Case in point: Joshua Spodek who attended EduCon, a conference designed for K-12 educators mostly out of curiosity, left the weekend committed to revamping a New York University graduate level business course using what he learned about the tenets of inquiry-based learning. Educators at the conference helped him think through how it would work and pointed out how well suited his class would be for inquiry -- for one primary reason: His students pay money to take courses they have already expressed interest in learning.
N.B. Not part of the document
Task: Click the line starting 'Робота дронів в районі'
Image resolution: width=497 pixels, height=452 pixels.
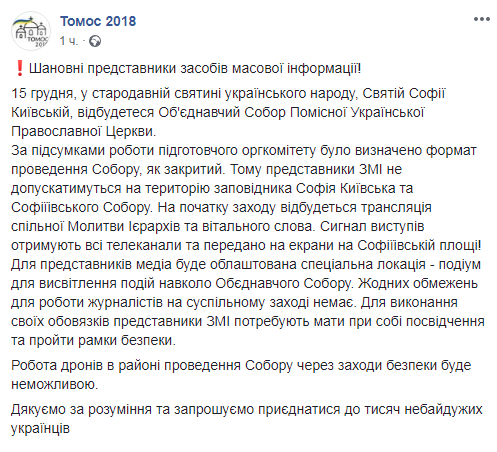Action: click(241, 366)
“As I heard more people talking, I realized that [an inquiry] style of teaching would be more useful to me than the traditional style,” Spodek said. He’d originally prepared to lead the entrepreneurial marketing and sales class the way many professors do; he sat down and figured out what he wanted students to know, put that information in a specific order and mapped out how he’d teach the content to them. He planned on giving them homework to make sure they were understanding the information he fed them and he would test them to make sure they were doing the work.
“It takes a lot of work because I have to anticipate all their questions,” Spodek said. As a new professor, he was stressed out cramming to make sure he could be the authority on all the information he might need to know. “This way, I first have to think about what’s interesting to the student, about why they care about this,” he said.